Source passage —
^^^^^^^^^^^^^^^^

NIT, First Round
- Conference: Mid-American Conference
- Record: 16–9 (12–5 MAC)
- Head coach: Jim Whitesell (2nd season);
- Assistant coaches: Jamie Quarles (4th season); Angres Thorpe (2nd season); Brendan Foley (1st season);
- Home arena: Alumni Arena

= 2020–21 Buffalo Bulls men's basketball team =

American college basketball season

The 2020–21 Buffalo Bulls men's basketball team represented the University at Buffalo in the 2020–21 NCAA Division I men's basketball season. The Bulls, led by second-year head coach Jim Whitesell, played their home games at Alumni Arena in Amherst, New York as members of the Mid-American Conference. Starting this season, the MAC announced the removal of divisions. They finished the season 16–9, 12–5 in MAC play to finish in second place. They defeated Miami (OH) and Akron to advance to the championship game of the MAC tournament where they lost to Ohio. They were invited to the National Invitation Tournament where they lost in the first round to Colorado State.

^^^^^^^^^^^^^^^^

Data entries —
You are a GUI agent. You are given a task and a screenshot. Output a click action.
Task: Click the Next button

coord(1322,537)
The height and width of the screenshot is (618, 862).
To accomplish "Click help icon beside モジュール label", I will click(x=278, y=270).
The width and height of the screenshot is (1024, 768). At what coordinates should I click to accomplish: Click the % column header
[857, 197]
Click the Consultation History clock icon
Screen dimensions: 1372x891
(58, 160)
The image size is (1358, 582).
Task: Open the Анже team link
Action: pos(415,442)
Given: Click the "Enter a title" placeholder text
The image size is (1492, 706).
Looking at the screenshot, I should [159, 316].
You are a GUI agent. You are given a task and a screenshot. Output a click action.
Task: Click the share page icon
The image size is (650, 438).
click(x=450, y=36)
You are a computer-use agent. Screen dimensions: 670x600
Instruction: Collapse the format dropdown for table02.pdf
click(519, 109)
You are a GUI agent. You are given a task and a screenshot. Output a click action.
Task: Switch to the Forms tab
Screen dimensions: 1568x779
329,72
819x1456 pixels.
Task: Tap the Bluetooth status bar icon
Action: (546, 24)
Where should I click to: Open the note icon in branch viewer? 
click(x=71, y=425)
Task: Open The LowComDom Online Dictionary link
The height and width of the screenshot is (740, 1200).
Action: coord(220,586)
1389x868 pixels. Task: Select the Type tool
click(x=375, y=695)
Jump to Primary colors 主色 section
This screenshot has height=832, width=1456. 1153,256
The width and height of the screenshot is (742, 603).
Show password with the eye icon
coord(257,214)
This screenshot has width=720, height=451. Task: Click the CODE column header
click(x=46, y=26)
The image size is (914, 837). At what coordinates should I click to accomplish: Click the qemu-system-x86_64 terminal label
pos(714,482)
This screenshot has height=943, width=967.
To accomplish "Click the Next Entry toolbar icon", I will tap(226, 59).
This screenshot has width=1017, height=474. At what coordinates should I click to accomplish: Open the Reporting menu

^^^^^^^^^^^^^^^^

What this exercise asks —
• a. In the Buffalo Bulls basketball text, which team beat the Bulls in the MAC tournament championship game?
• b. Reproduce the Buffalo Bulls basketball text between "The 2020–21 Buffalo" and "to Colorado State.", inclusive, replacing "lost" with "fell".

Exercise responses —
• a. Ohio

• b.
The 2020–21 Buffalo Bulls men's basketball team represented the University at Buffalo in the 2020–21 NCAA Division I men's basketball season. The Bulls, led by second-year head coach Jim Whitesell, played their home games at Alumni Arena in Amherst, New York as members of the Mid-American Conference. Starting this season, the MAC announced the removal of divisions. They finished the season 16–9, 12–5 in MAC play to finish in second place. They defeated Miami (OH) and Akron to advance to the championship game of the MAC tournament where they fell to Ohio. They were invited to the National Invitation Tournament where they fell in the first round to Colorado State.